Turkey arrests almost 500 people trying to cross from Syria
Almost 500 people attempting to cross the border from Syria were detained by Turkish security forces over the weekend, the Turkish army said.
The arrests come weeks after the Turkish army arrested nearly 800 people trying to cross into Turkey from Syria on 7 July. Among the 768 people arrested were three suspected fighters from the Islamic State group, the army said.
In a statement posted on its website on Sunday, the Turkish army said that a much smaller number trying to cross into Syria from Turkey were also arrested, but did not reveal their nationalities.
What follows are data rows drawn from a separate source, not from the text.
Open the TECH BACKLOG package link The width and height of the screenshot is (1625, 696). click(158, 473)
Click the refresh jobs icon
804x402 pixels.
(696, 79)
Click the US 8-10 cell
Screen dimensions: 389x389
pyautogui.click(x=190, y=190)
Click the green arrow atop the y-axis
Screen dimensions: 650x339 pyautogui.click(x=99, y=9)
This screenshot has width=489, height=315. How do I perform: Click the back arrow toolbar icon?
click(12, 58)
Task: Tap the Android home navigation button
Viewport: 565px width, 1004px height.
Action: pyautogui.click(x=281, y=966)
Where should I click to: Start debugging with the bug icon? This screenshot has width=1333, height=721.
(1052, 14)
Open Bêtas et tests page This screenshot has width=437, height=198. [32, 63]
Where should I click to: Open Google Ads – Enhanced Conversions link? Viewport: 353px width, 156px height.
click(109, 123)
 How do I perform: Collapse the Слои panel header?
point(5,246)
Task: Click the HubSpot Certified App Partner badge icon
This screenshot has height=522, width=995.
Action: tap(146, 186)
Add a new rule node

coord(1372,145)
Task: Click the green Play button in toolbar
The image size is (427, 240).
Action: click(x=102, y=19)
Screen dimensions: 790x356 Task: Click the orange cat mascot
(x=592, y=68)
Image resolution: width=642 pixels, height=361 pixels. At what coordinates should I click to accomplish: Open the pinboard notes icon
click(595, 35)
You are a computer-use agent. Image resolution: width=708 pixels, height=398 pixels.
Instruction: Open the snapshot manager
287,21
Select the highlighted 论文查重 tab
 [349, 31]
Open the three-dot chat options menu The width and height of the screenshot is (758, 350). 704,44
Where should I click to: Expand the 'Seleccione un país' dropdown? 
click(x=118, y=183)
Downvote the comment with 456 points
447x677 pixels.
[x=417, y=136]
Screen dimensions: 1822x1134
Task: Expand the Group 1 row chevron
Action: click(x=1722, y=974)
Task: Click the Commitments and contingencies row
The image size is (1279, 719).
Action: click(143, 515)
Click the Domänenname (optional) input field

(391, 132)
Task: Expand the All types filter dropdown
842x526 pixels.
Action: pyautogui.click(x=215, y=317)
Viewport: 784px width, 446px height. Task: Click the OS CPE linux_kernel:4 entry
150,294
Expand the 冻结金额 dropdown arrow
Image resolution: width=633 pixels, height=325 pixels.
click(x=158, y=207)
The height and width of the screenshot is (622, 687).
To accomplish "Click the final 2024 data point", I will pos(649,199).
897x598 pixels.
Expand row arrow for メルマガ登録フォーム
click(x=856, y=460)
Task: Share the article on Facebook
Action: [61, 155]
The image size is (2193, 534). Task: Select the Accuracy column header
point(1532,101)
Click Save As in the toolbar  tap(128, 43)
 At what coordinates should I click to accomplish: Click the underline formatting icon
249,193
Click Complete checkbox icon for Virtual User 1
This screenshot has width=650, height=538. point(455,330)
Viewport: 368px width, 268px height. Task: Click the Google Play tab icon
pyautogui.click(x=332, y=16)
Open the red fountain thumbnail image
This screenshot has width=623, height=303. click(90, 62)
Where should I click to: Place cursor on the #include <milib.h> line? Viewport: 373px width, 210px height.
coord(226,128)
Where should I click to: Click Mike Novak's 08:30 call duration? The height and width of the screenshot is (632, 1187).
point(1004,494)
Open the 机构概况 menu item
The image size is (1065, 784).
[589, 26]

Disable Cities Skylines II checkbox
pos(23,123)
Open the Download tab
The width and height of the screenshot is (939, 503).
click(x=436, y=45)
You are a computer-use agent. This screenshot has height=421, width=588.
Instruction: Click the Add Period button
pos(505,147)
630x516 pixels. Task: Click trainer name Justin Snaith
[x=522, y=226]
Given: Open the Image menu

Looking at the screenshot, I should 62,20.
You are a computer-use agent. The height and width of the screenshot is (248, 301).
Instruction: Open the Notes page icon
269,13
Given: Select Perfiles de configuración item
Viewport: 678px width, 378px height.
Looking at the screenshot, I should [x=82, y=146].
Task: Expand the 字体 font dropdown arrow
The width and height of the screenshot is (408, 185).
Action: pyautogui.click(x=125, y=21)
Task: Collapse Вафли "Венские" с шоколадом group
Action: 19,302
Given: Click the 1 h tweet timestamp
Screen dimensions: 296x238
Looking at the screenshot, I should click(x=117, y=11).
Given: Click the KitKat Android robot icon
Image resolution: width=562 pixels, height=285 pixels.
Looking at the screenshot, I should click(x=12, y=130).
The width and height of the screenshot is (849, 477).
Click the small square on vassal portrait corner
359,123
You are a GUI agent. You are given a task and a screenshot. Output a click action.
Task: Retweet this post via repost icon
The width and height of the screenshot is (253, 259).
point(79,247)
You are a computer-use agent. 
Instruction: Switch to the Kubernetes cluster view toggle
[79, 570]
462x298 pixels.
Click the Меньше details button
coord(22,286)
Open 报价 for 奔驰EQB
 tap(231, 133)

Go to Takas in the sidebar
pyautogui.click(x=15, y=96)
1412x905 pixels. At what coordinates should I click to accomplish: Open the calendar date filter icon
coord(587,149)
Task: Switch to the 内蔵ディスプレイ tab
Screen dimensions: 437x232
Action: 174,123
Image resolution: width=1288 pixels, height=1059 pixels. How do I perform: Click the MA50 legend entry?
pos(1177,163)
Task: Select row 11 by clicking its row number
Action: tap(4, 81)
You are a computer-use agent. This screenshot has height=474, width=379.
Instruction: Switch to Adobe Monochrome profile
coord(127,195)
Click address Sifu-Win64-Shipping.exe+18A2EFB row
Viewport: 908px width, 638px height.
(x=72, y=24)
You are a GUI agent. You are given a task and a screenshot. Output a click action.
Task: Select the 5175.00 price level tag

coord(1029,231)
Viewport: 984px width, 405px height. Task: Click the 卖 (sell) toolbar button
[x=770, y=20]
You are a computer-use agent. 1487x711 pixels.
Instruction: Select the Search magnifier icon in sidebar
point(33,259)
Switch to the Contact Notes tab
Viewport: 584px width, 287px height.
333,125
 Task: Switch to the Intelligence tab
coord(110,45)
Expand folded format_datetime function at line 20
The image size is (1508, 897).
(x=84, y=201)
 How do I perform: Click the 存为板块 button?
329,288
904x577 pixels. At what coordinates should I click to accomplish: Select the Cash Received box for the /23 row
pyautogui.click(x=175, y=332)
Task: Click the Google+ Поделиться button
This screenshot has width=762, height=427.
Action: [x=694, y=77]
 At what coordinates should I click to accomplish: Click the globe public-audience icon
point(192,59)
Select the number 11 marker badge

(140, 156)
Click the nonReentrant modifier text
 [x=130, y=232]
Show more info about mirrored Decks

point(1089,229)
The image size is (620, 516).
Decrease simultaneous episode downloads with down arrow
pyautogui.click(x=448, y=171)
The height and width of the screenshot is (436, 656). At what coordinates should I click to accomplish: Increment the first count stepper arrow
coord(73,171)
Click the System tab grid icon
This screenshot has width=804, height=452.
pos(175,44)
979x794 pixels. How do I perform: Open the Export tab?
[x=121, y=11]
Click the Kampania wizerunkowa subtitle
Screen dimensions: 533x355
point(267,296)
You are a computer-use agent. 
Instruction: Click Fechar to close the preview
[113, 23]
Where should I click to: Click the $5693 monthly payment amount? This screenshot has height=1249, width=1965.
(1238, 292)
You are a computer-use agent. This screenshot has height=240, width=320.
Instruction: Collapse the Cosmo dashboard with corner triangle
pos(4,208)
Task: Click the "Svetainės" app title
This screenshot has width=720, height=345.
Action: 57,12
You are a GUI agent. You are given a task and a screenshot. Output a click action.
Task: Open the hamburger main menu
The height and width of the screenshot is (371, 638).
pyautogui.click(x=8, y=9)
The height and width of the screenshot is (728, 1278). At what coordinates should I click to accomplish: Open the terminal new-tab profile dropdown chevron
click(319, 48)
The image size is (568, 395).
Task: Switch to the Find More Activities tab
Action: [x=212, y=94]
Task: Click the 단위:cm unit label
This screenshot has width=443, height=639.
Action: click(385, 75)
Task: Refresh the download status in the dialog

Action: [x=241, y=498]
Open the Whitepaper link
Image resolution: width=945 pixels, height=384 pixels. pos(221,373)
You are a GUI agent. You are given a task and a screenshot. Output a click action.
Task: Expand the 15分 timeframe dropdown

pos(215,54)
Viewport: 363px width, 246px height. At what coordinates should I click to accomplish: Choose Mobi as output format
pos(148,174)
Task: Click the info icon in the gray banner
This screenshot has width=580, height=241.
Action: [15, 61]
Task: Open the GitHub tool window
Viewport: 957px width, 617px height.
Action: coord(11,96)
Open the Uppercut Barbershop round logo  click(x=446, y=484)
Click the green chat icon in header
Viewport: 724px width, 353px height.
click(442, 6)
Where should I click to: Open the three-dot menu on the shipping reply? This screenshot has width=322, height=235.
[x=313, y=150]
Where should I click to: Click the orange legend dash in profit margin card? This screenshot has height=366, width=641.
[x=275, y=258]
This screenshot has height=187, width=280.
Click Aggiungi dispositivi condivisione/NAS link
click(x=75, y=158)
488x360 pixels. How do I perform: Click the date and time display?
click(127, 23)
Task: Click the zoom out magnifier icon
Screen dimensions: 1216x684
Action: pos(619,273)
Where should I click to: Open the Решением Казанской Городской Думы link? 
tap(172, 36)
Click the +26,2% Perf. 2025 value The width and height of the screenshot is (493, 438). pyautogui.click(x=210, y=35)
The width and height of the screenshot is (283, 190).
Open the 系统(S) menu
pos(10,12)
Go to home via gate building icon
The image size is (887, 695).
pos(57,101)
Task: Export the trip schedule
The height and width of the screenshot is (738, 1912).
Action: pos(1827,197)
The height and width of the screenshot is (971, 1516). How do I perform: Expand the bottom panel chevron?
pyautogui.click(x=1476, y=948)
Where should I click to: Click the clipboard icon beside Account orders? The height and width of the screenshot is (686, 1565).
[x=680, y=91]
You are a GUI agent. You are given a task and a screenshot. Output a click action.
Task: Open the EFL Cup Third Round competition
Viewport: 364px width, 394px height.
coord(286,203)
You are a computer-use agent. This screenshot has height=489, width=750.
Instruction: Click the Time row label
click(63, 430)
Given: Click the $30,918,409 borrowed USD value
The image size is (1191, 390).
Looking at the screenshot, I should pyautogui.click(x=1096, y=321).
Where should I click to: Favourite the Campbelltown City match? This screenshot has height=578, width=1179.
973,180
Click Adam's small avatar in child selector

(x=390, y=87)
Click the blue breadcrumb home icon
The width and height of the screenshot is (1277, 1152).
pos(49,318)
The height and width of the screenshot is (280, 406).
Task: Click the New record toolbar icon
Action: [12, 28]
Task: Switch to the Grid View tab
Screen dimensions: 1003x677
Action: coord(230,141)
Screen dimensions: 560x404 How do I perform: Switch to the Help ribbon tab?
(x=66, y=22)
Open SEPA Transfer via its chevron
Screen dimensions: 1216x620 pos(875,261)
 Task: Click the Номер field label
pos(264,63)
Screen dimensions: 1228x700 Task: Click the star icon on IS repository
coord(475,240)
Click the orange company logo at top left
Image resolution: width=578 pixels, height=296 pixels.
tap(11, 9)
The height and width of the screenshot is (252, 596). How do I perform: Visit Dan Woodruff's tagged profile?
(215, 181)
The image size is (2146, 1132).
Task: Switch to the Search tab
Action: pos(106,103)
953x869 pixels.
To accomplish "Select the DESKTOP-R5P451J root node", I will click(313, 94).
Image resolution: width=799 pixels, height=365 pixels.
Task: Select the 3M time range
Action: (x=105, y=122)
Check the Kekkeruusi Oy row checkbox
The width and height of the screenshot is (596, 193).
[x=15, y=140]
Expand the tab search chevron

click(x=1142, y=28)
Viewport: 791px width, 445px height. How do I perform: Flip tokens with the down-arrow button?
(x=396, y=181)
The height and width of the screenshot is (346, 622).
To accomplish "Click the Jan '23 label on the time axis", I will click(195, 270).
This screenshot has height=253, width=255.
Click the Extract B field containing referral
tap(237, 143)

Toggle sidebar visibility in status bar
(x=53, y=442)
The army announced that: “[On Saturday] 488 people were detained by the land forces command border units while trying to cross in Turkey from Syria and 26 while attempting to cross into Syria from Turkey."
Since the conflict broke out in Syria in 2011, Turkey has become the largest recipient of Syrian refugees, boasting of its “open-door policy” that led it to host 1.8 million Syrians, who must pass through checkpoints and be documented for official records.
However, Turkey has come under fire for failing to secure its 911 kilometre border it shares with Syria, as militants from across the world have taken advantage of the lax border security to join armed groups in Syria, such as the Islamic State.
Turkish authorities have previously stated that they are making every effort to secure the long border, but they insist that no tangible results can be obtained unless Western states share more intelligence about would-be militants.
In an apparent show of increased efforts to stop foreign fighters from crossing into Syria and joining IS and other militant groups, Turkey in the past few months has cracked down on dozens of foreigners en route to Syria. In April alone, authorities arrested potential fighters from China, Switzerland, Kosovo, Russia and Tajikistan, the government said.
Turkey has also beefed up its military presence on the border in recent weeks, deploying tanks and anti-aircraft missiles there as well as additional troops.
The latest Turkish build-up follows the advance of Syrian Kurdish forces who have made gains against militants in northern Syria near the border.